WORK REQUEST: Apart from the pictures, return every line of the listing exactly.

==== LISTED ENTRIES

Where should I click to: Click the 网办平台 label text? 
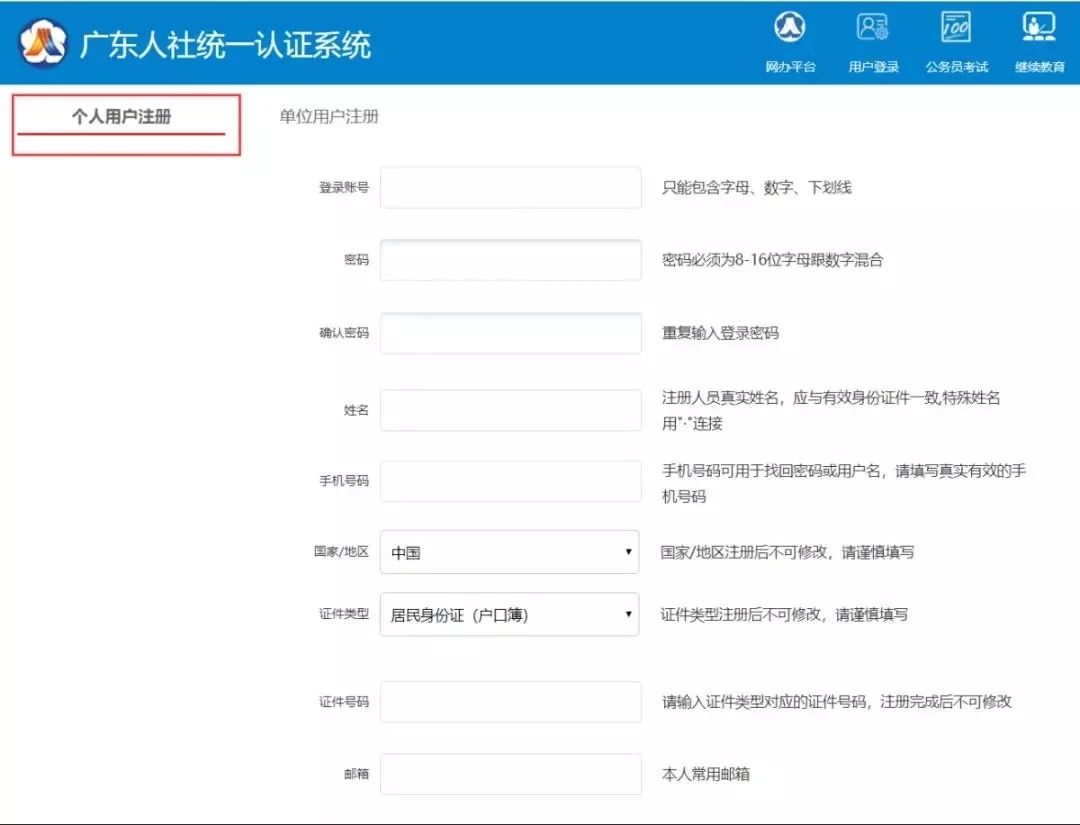[x=789, y=67]
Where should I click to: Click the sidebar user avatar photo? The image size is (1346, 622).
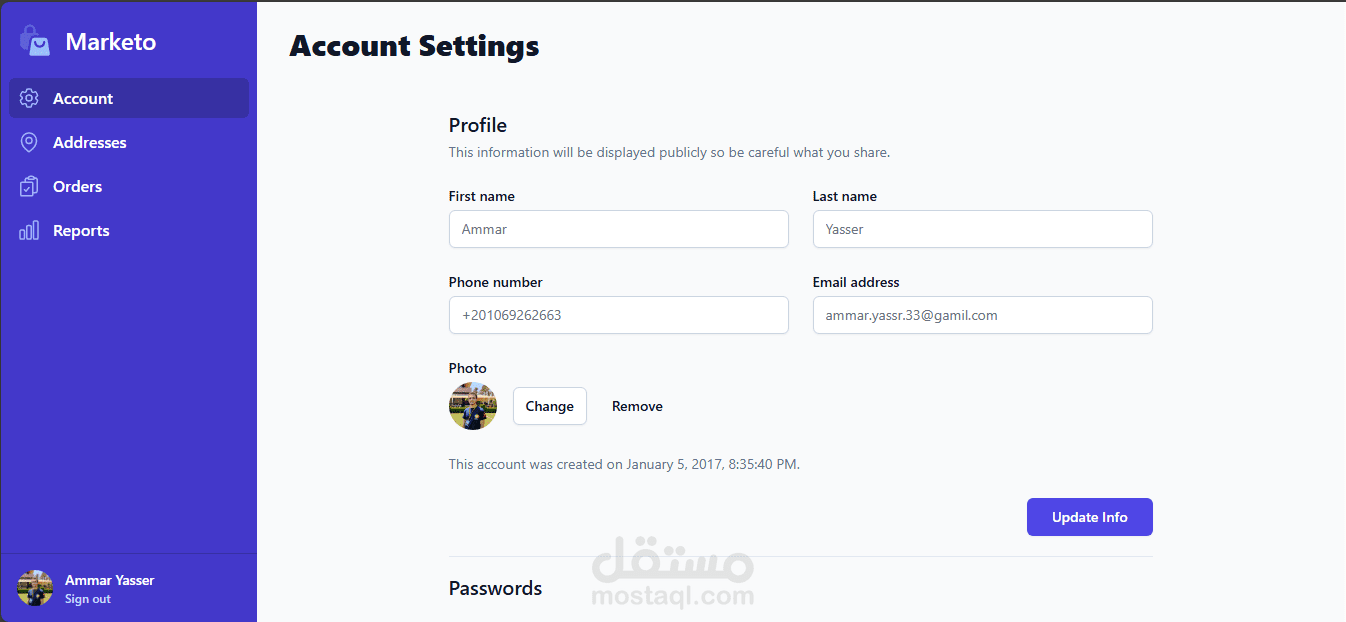tap(35, 588)
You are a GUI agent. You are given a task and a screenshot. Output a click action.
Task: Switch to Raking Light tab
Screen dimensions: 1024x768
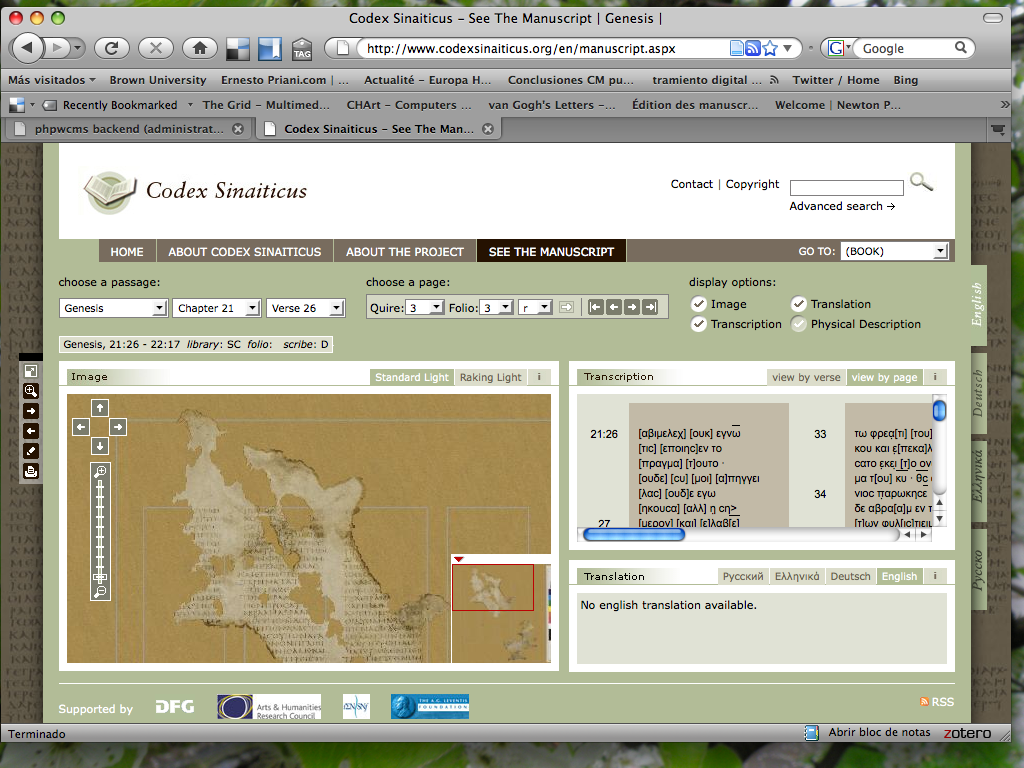click(x=490, y=377)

========

OUTPUT FOR THIS TASK:
Where should I click to: Click the 网办平台 label text? 
[x=789, y=67]
Where should I click to: Click the sidebar user avatar photo? The image size is (1346, 622).
tap(35, 588)
You are a GUI agent. You are given a task and a screenshot. Output a click action.
Task: Switch to Raking Light tab
Screen dimensions: 1024x768
click(x=490, y=377)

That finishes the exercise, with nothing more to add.